Among my fellow dissectionists was a young man of bright eye and ruddy complexion. I gathered from his speech that he was a London boy, but he had given up his trade as an ostler on the City Road to become an apprentice surgeon. “I am used to the stink of horses and of London inns,” he told me. “The dead don’t bother me.” We would drink together in the local public house where the other dissectionists congregated; the bar consequently smelled of the charnel house, and was not patronised by many other visitors. Jack Keat and I would sit at a low wooden table, and converse on the events of the day.

“You were holding in your hand, Victor, a very good cancer.”

“Of the bowel. Extraordinary corruption. It was difficult to hold secure.”

“You have to use your thumb and forefinger. Like so. You may get something stuck beneath your nail. But it will wash out.”

“You were in a very good humour.”

“I found a tumour eating its way through a brain. It was oozing. I cleaned it out and kept it.” He patted his pocket.

He was short enough, and one or two drinks would send him, as he put it, “up the Monument.” He would declaim lectures and speeches he had read.

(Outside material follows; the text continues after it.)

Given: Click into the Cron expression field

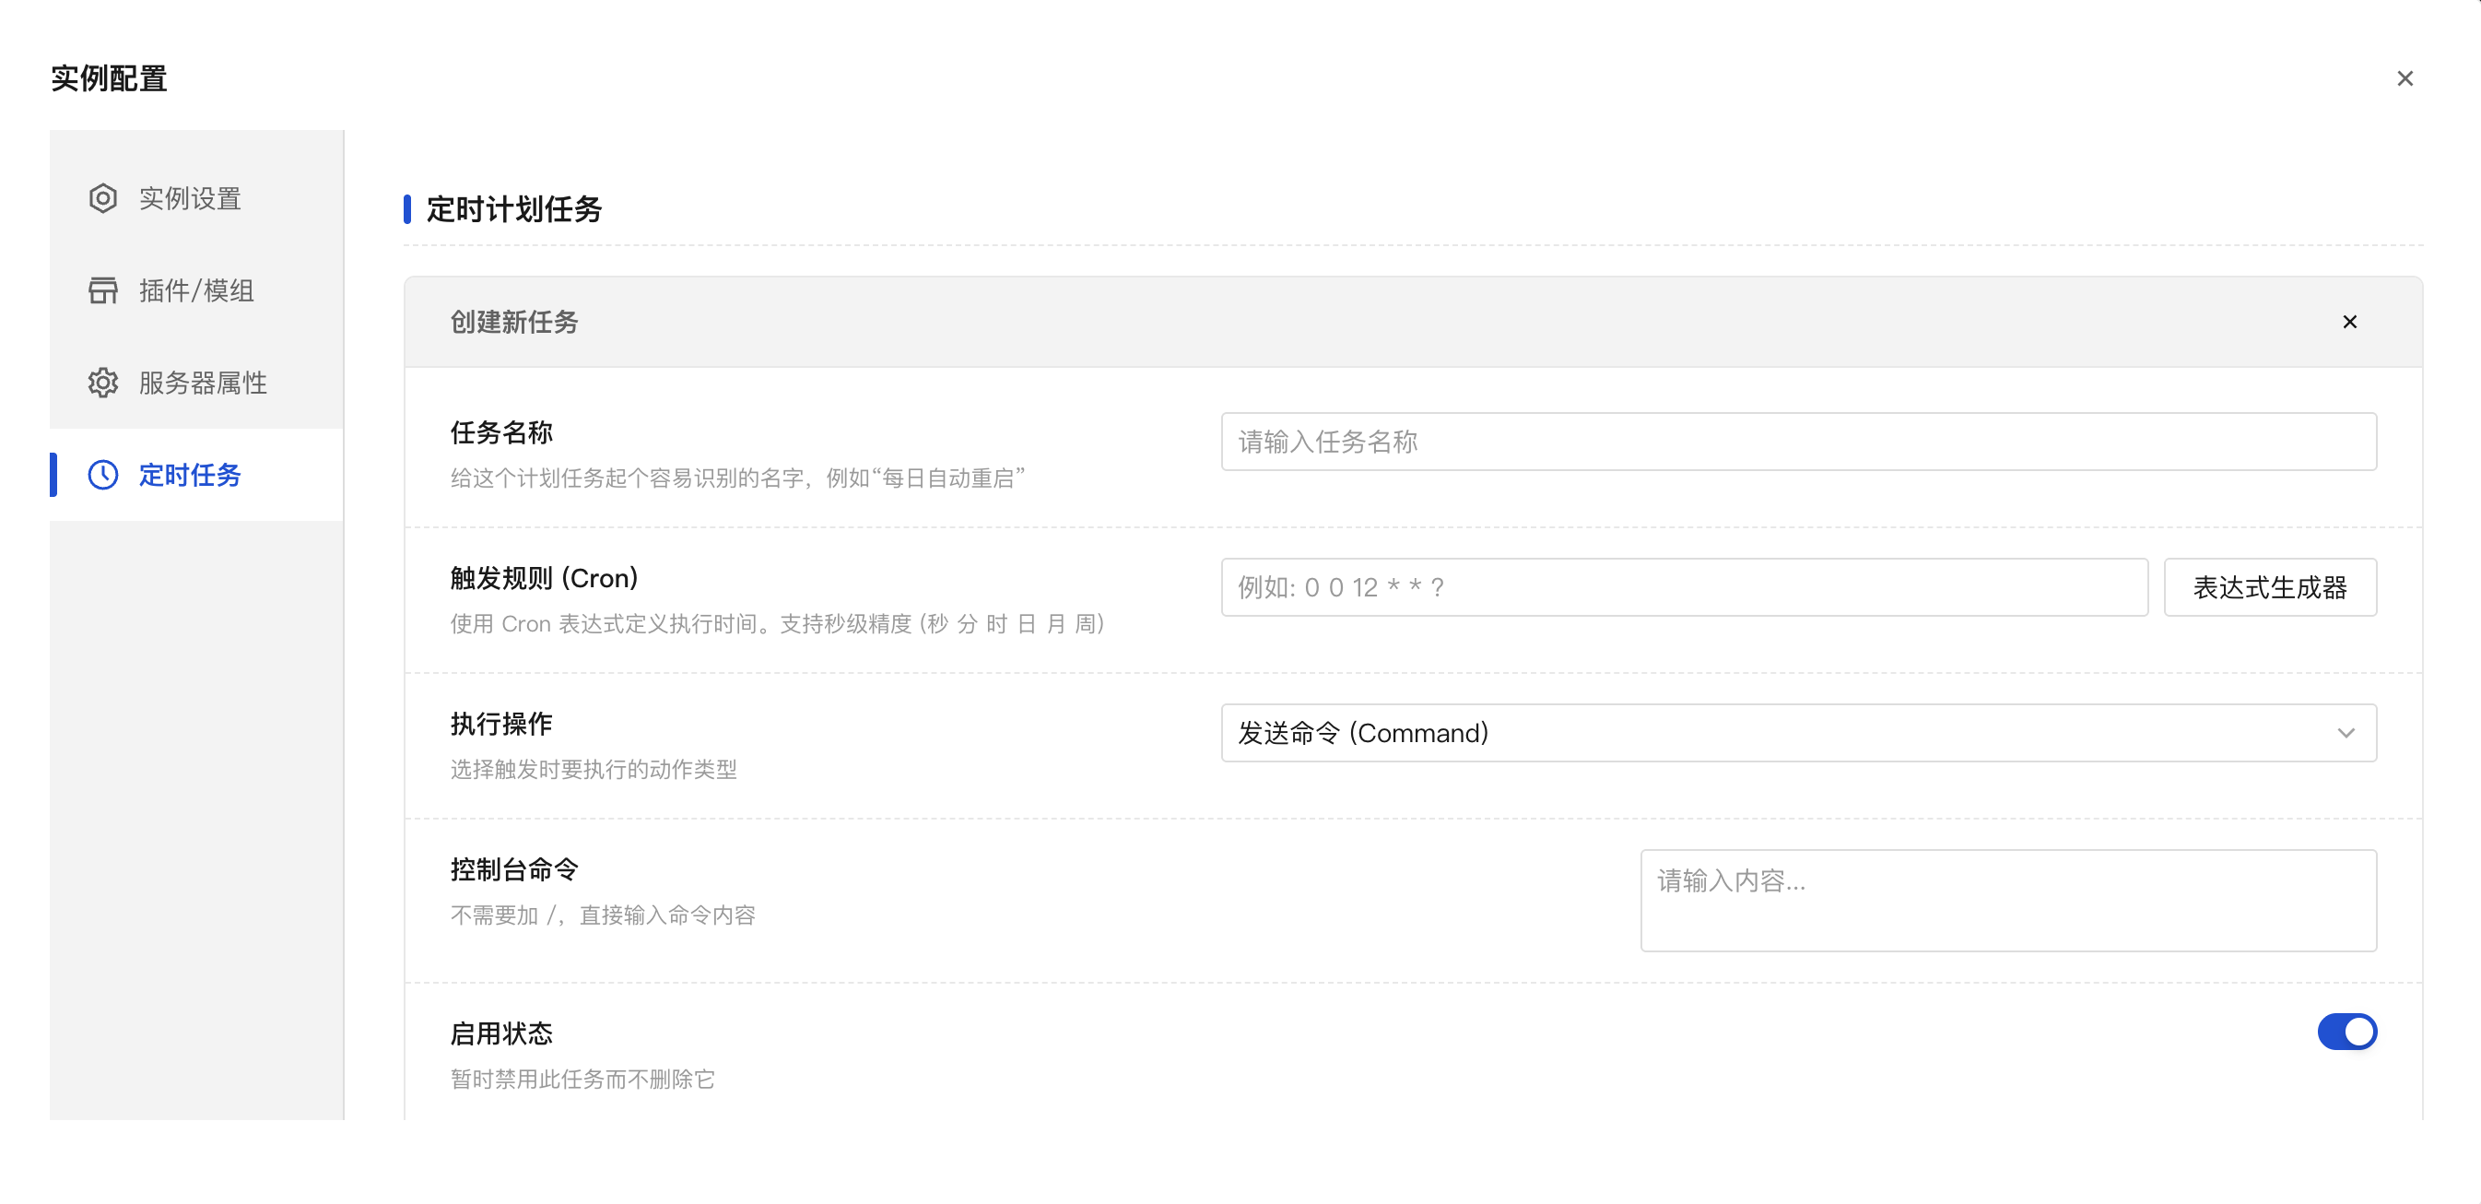Looking at the screenshot, I should click(1684, 588).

He recited passages from the poetry he most admired. I remember that he had an especial passion for Shakespeare. “This is where the future is being made,” he said one evening. “Here. In the dissection room. This is where we will find improvement. Progress. This is where we can alleviate human suffering and disease. You and I, and all our fellows, must work with ardour for the common cause! We must be energetic, Victor. We must be confident.” And then he broke down in a fit of coughing.